* WHAT YOU HAVE TO DO *
Turn the records below into a numbered list, one line per item, and leave out any blank lines.
[Start RECORDS SHOWN]
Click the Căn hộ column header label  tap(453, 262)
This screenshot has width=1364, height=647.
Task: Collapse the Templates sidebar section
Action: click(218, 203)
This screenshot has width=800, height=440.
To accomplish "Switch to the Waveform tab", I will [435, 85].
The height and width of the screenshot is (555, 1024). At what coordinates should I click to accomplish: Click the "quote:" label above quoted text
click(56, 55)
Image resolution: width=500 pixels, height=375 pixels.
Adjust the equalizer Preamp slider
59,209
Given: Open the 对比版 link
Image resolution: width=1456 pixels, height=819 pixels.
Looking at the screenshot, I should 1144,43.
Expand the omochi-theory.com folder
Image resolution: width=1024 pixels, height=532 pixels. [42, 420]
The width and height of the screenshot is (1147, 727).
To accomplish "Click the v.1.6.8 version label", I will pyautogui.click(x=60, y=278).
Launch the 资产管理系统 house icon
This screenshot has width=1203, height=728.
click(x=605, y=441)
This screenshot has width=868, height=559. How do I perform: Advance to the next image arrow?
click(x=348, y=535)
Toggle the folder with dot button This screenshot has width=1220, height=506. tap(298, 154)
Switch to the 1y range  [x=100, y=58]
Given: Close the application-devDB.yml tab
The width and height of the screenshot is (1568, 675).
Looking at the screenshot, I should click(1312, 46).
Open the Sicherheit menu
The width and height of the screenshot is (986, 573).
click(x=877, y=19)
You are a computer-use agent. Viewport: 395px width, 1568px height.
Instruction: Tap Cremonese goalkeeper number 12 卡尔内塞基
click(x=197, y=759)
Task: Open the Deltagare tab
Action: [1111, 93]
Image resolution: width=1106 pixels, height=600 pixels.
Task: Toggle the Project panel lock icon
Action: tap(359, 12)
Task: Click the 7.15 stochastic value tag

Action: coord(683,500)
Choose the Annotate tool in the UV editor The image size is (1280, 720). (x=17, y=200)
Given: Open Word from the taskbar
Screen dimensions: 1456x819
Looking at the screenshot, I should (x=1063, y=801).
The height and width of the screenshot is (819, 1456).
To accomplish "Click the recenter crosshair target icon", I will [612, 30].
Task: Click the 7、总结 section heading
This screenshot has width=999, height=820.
[End RECORDS SHOWN]
* SOLUTION BELOW *
1. Click the Căn hộ column header label  tap(453, 262)
2. This screenshot has width=1364, height=647.
3. Task: Collapse the Templates sidebar section
4. Action: click(218, 203)
5. This screenshot has width=800, height=440.
6. To accomplish "Switch to the Waveform tab", I will [435, 85].
7. The height and width of the screenshot is (555, 1024). At what coordinates should I click to accomplish: Click the "quote:" label above quoted text
8. click(56, 55)
9. Image resolution: width=500 pixels, height=375 pixels.
10. Adjust the equalizer Preamp slider
11. 59,209
12. Given: Open the 对比版 link
13. Image resolution: width=1456 pixels, height=819 pixels.
14. Looking at the screenshot, I should 1144,43.
15. Expand the omochi-theory.com folder
16. Image resolution: width=1024 pixels, height=532 pixels. [42, 420]
17. The width and height of the screenshot is (1147, 727).
18. To accomplish "Click the v.1.6.8 version label", I will pyautogui.click(x=60, y=278).
19. Launch the 资产管理系统 house icon
20. This screenshot has width=1203, height=728.
21. click(x=605, y=441)
22. This screenshot has width=868, height=559. How do I perform: Advance to the next image arrow?
23. click(x=348, y=535)
24. Toggle the folder with dot button This screenshot has width=1220, height=506. tap(298, 154)
25. Switch to the 1y range  [x=100, y=58]
26. Given: Close the application-devDB.yml tab
27. The width and height of the screenshot is (1568, 675).
28. Looking at the screenshot, I should click(1312, 46).
29. Open the Sicherheit menu
30. The width and height of the screenshot is (986, 573).
31. click(x=877, y=19)
32. You are a computer-use agent. Viewport: 395px width, 1568px height.
33. Instruction: Tap Cremonese goalkeeper number 12 卡尔内塞基
34. click(x=197, y=759)
35. Task: Open the Deltagare tab
36. Action: [1111, 93]
37. Image resolution: width=1106 pixels, height=600 pixels.
38. Task: Toggle the Project panel lock icon
39. Action: tap(359, 12)
40. Task: Click the 7.15 stochastic value tag
41. Action: coord(683,500)
42. Choose the Annotate tool in the UV editor The image size is (1280, 720). (x=17, y=200)
43. Given: Open Word from the taskbar
44. Screen dimensions: 1456x819
45. Looking at the screenshot, I should (x=1063, y=801).
46. The height and width of the screenshot is (819, 1456).
47. To accomplish "Click the recenter crosshair target icon", I will [612, 30].
48. Task: Click the 7、总结 section heading
49. This screenshot has width=999, height=820.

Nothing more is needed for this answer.